Artificial intelligence (AI) is a burgeoning opportunity for healthcare providers and tech companies. This new frontier is helping to solve a myriad of healthcare challenges, such as reducing costs by improving delivery processes. Tech companies are creating new revenue streams by broadening their product offerings.
8 practical ways AI will improve healthcare
Assessing interactions between drugs to protect patients from injurious prescriptions.
Gathering and centralizing information about a patient’s medications, treatments, and appointments to customize health programs.
Tracking a patient’s eating and exercise habits to design personalized fitness plans.
Monitoring patient adherence to treatment plans to speed convalescence.
Reducing elder abuse by monitoring and analyzing caregivers and long-term care facility activities.
Monitoring patients’ hearts using a camera to free up time for doctors and nurses to focus on more specialized tasks.
Monitoring emergency room patients’ reactions to treatment and immediately notifying doctors of any complications.
Tracking the well-being of first responders and hospital workers so they are less likely to make errors.
Examples of AI in action
Speeding up access to emergency services with AI
For example, Humber River Hospital in Toronto has deployed AI to speed up patient access to its emergency services. Using data from the hospital’s computers, the AI program accurately predicts how many people will arrive in the emergency department up to two days in advance. The AI program accesses data about admissions, wait times, transfers and discharges to identify where bottlenecks are likely to occur. The hospital can then adjust human and technical resources accordingly.
The potential for AI in healthcare is seemingly limitless. If the Humber River Hospital program was expanded throughout the Greater Toronto Area, it is conceivable ambulances could be directed by the fastest routes to the hospitals with the shortest wait times and have the necessary medical experts on hand to receive them. This approach could move patients through the system more efficiently and reduce wait times on a city-wide basis. It could also reduce stress levels for first responders, and medical practitioners while reducing patient suffering and delivery costs.
Doing patient triage remotely
AI could even remotely triage patients, schedule those needing to see a nurse or doctor based on the severity of the illness and healthcare provider availability, and even arrange transportation. Why send an ambulance when public transportation will do?

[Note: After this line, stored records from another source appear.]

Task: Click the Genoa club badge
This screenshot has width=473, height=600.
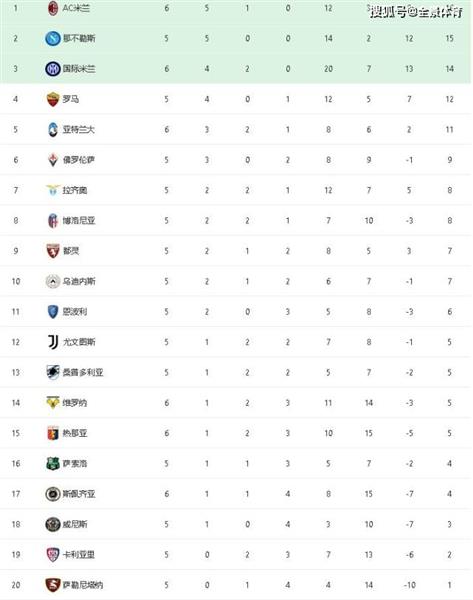Action: pos(53,433)
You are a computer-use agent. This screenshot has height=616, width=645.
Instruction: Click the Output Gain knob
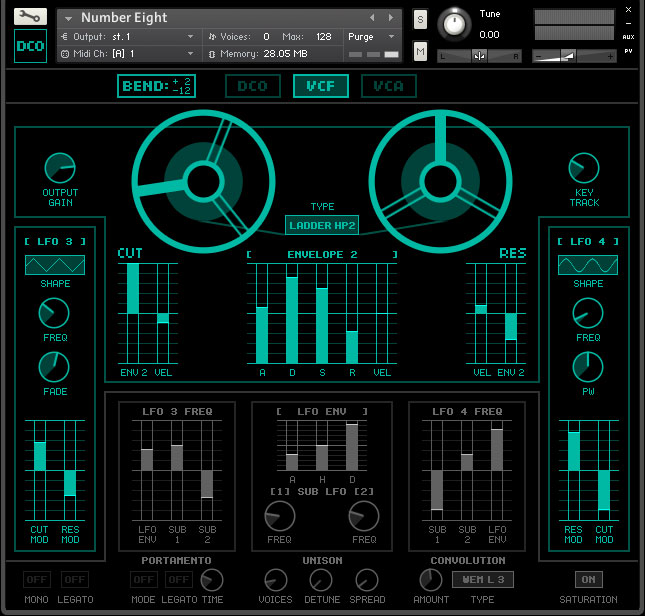pyautogui.click(x=59, y=167)
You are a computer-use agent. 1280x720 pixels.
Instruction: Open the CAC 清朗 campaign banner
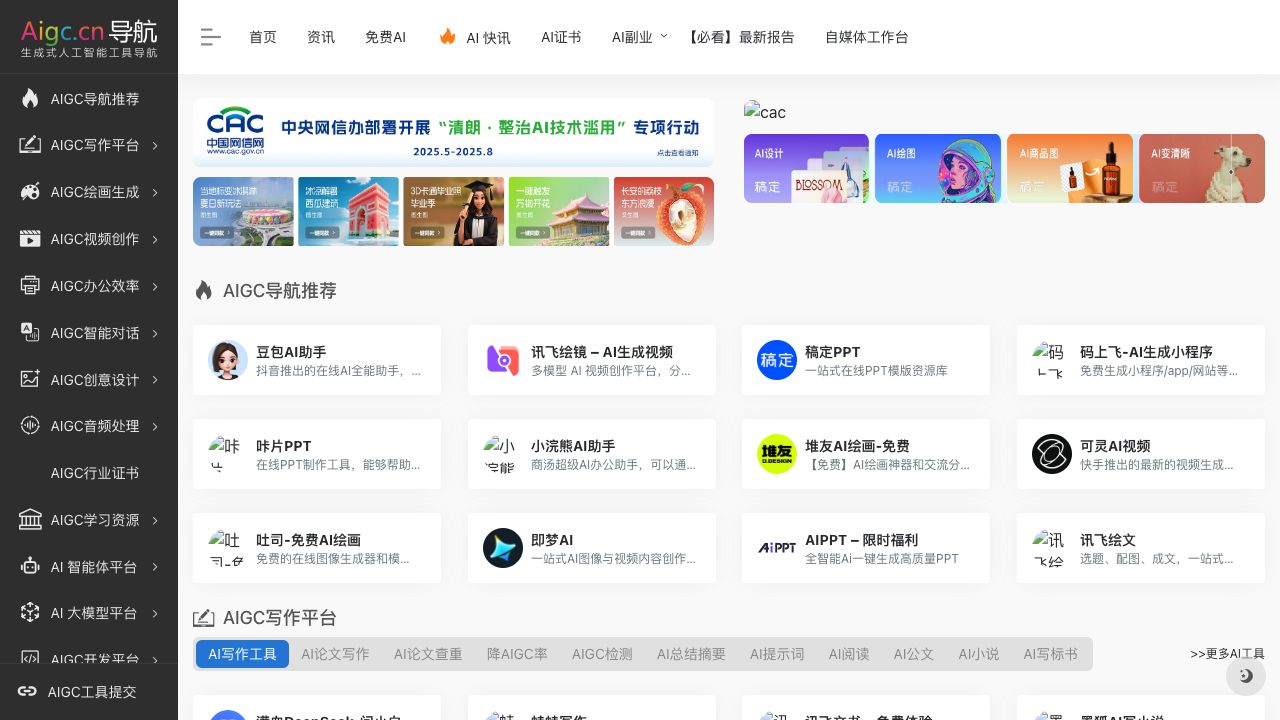pos(453,132)
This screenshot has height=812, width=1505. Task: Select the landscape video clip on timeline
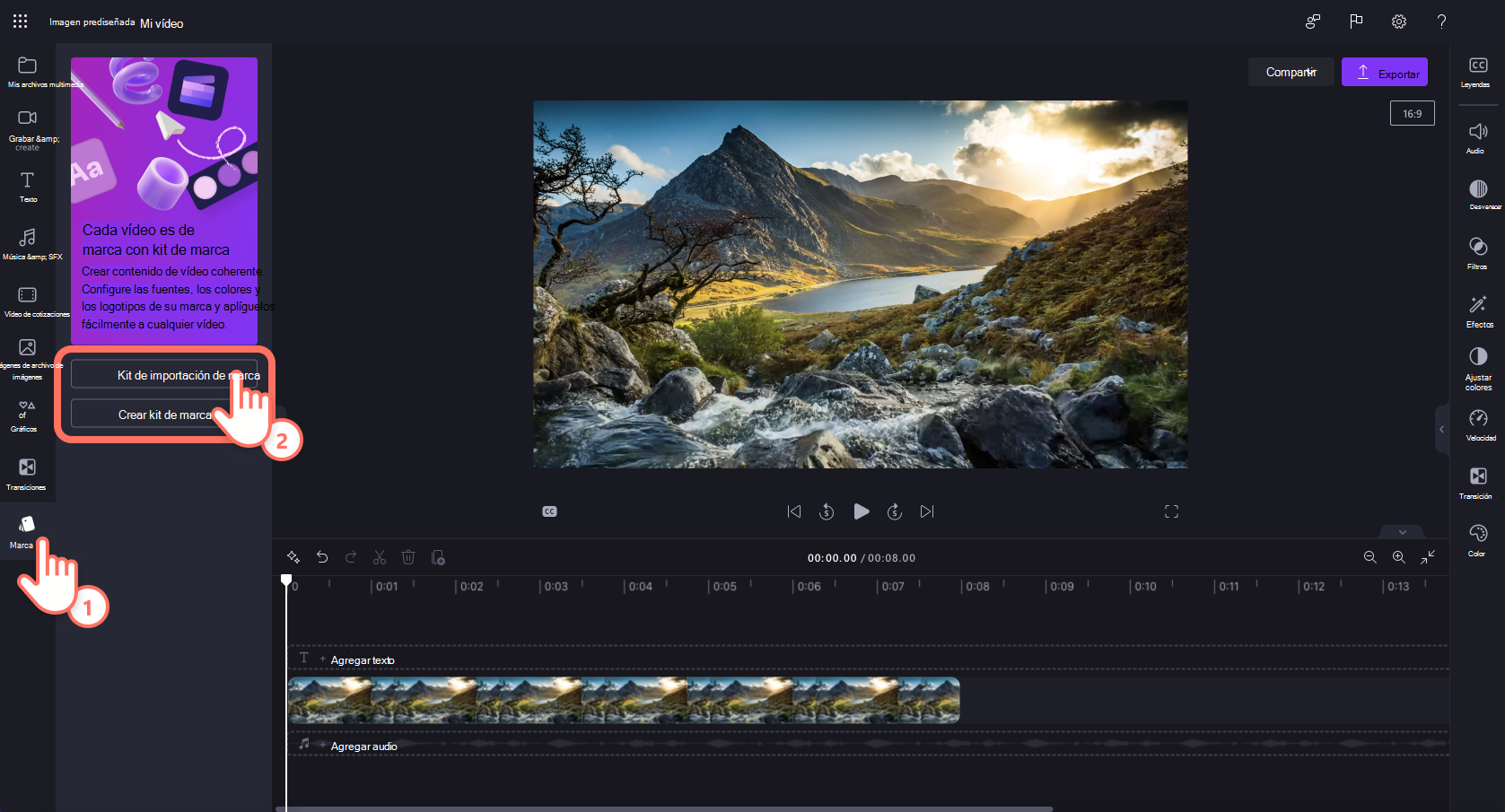(624, 701)
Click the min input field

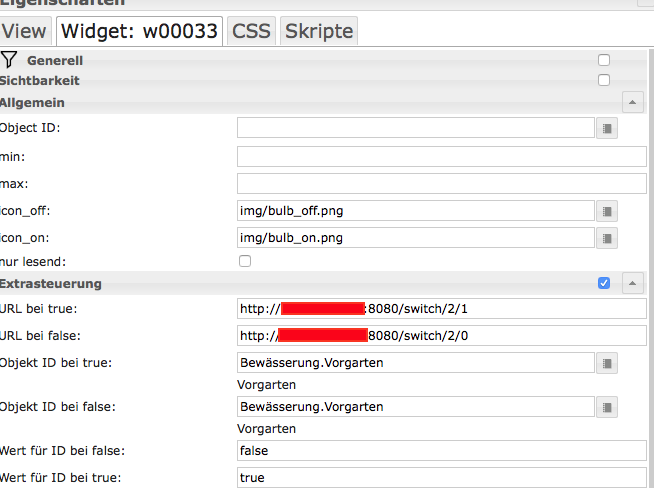(441, 157)
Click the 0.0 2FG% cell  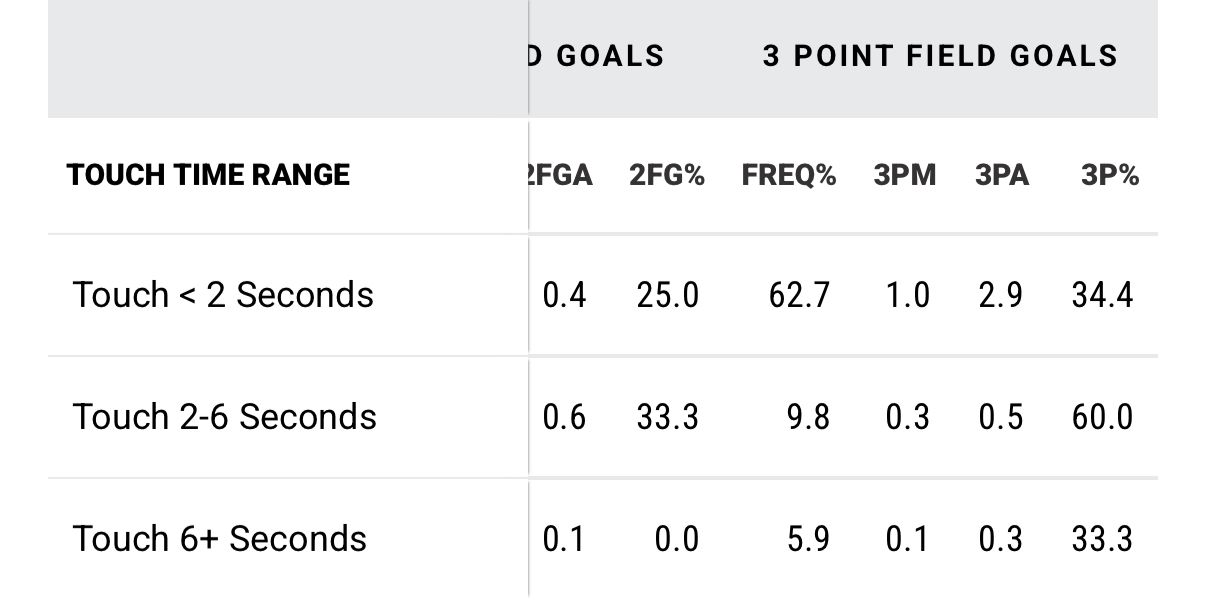coord(676,540)

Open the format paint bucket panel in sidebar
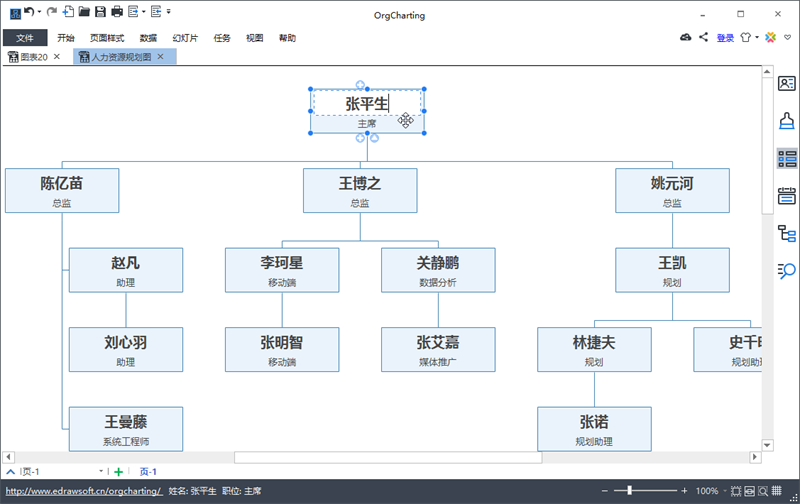pyautogui.click(x=786, y=121)
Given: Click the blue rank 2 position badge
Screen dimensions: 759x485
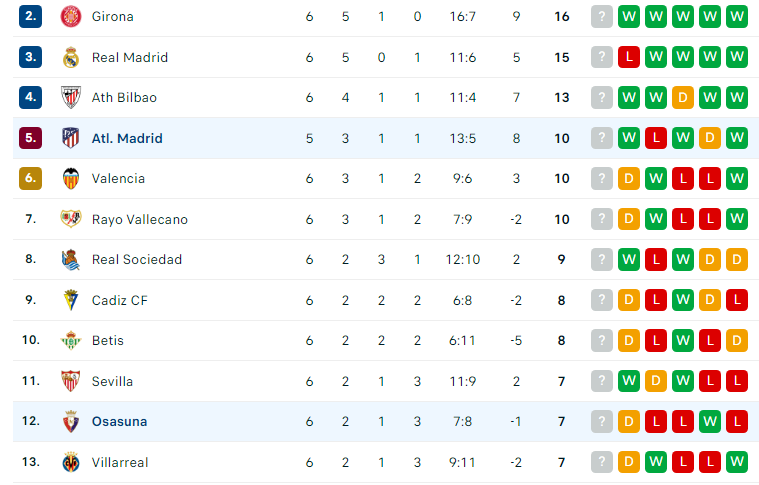Looking at the screenshot, I should point(30,16).
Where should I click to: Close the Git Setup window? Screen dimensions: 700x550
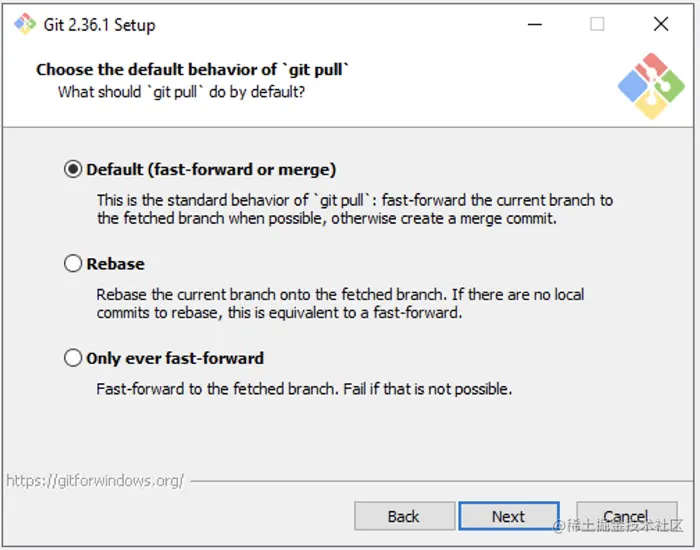660,24
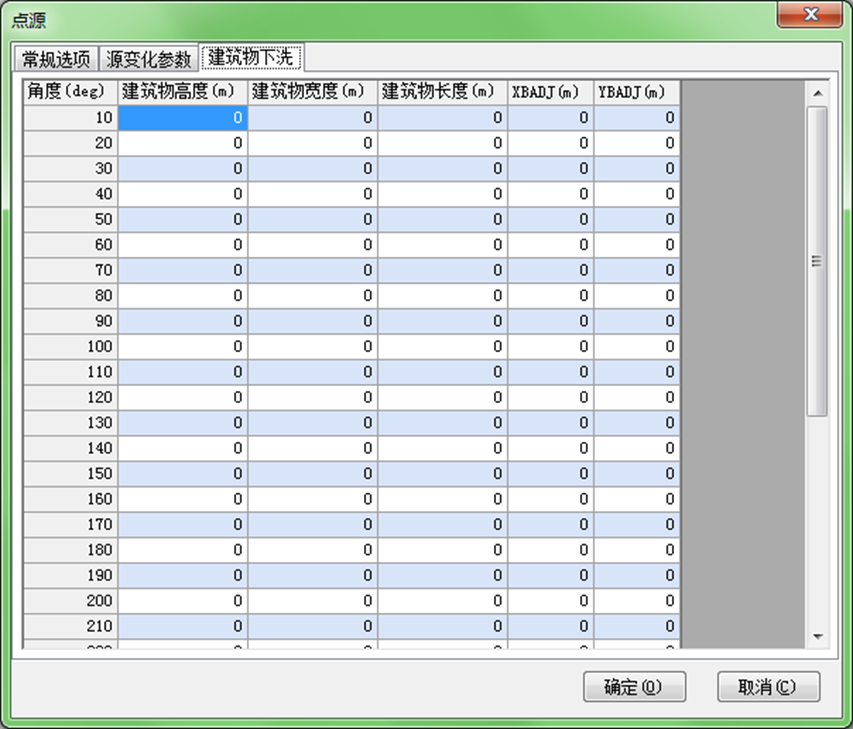Open the 源变化参数 tab
Image resolution: width=853 pixels, height=729 pixels.
(148, 59)
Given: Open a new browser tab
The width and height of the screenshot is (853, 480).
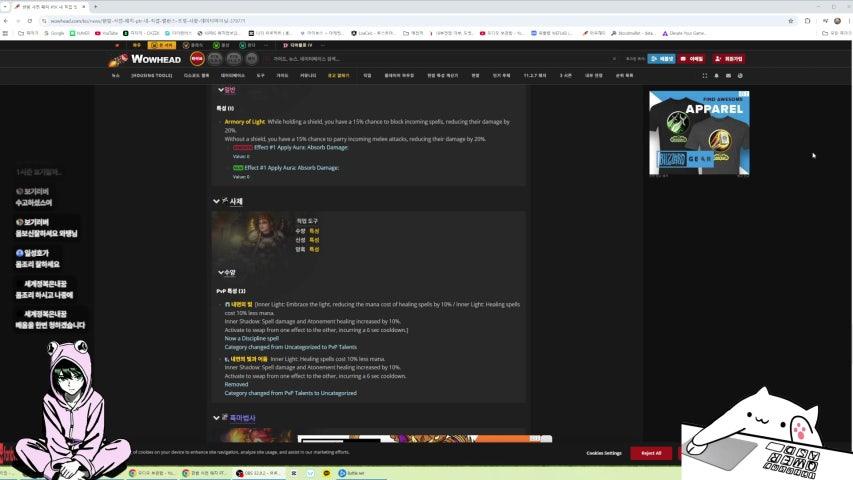Looking at the screenshot, I should click(x=95, y=7).
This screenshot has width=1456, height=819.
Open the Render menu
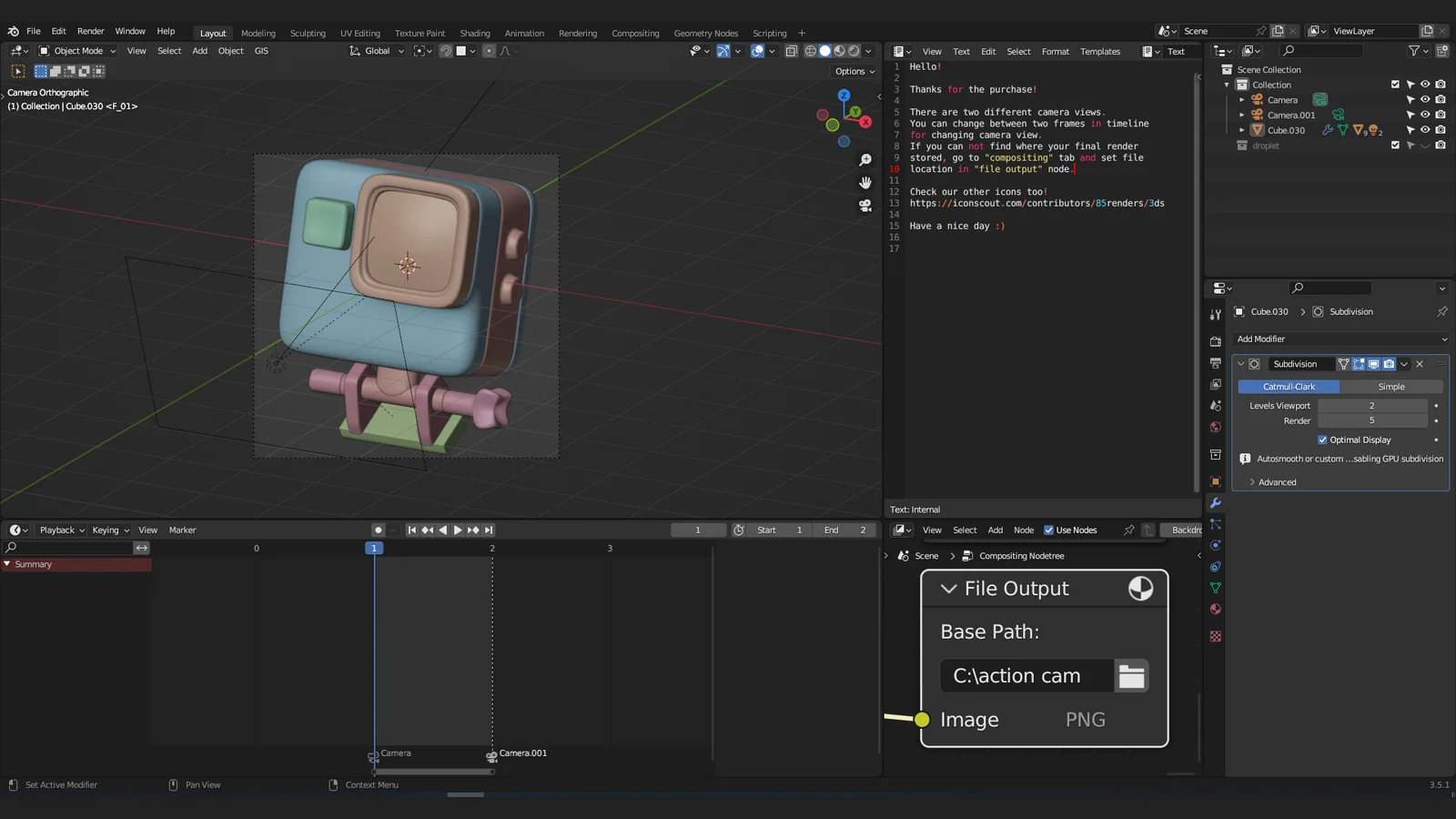(90, 31)
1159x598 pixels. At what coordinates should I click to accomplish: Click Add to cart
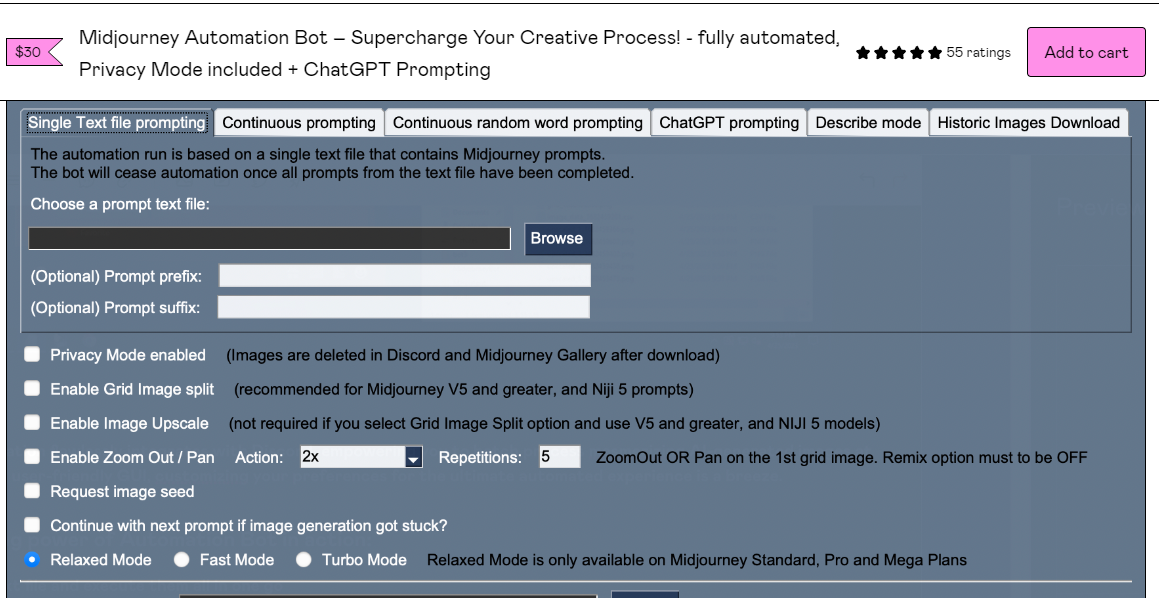1086,51
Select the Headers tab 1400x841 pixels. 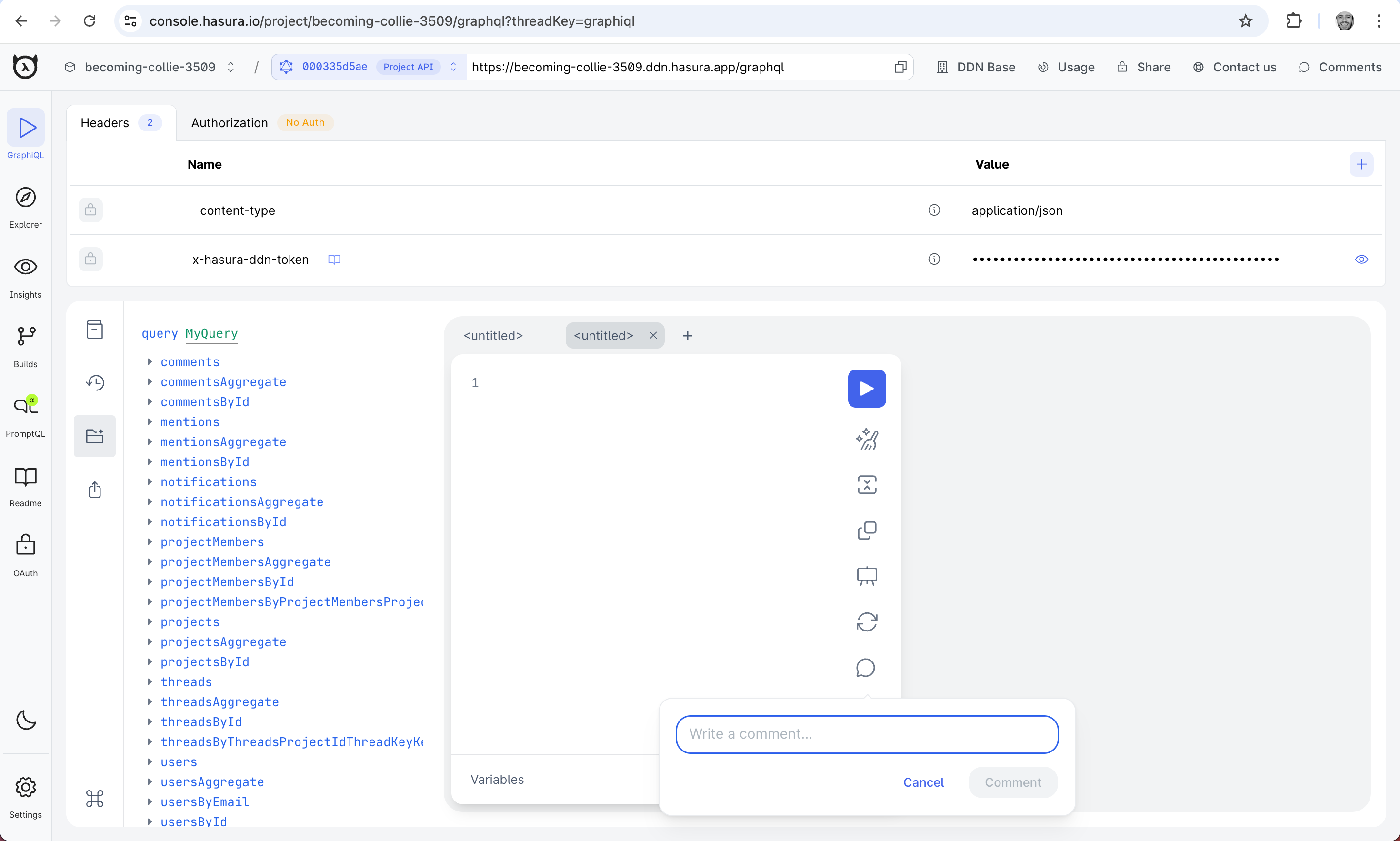pos(104,122)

Enabling Robot Optometrists
If a chatbot can help fill a prescription for eyeglasses, why not use a robot to determine the prescription in the first place? An AI-controlled robot could potentially calculate a prescription, select the lenses, determine the frame size, recommend which glasses will be suitable based on face recognition software, and then place an order so the glasses are delivered promptly to the patient by a drone. Science fiction? No. All the components already exist. They will eventually be connected to a process using AI-driven technology.
Minimizing human error
AI can be used to create more precision in areas where human error commonly occurs. Bots and robots do not suffer human conditions such as being tired, hungry, distracted or upset. While human error can result in medication complications, a robot could be programmed to be much more accurate. Accuracy rates will increase through machine learning. If, for example, patients received scannable wristbands or implants, robots could dispense the right drugs in the right amounts at the right times.
Medical activities require precision and are subject to rigorous audits and compliance. Yet, the Canadian Medical Association reports that almost 6% of hospital admissions result in patient harm – which costs $1.1 billion annually in Ontario alone.
It is unfair to expect 100% accuracy from humans who work in fast-paced and stressful emergency rooms where chaotic situations often arise. However, AI does not experience conditions such as exhaustion and sleeplessness that commonly impair human judgment. Instead, AI can perform various tasks faster, cheaper and with considerably more precision.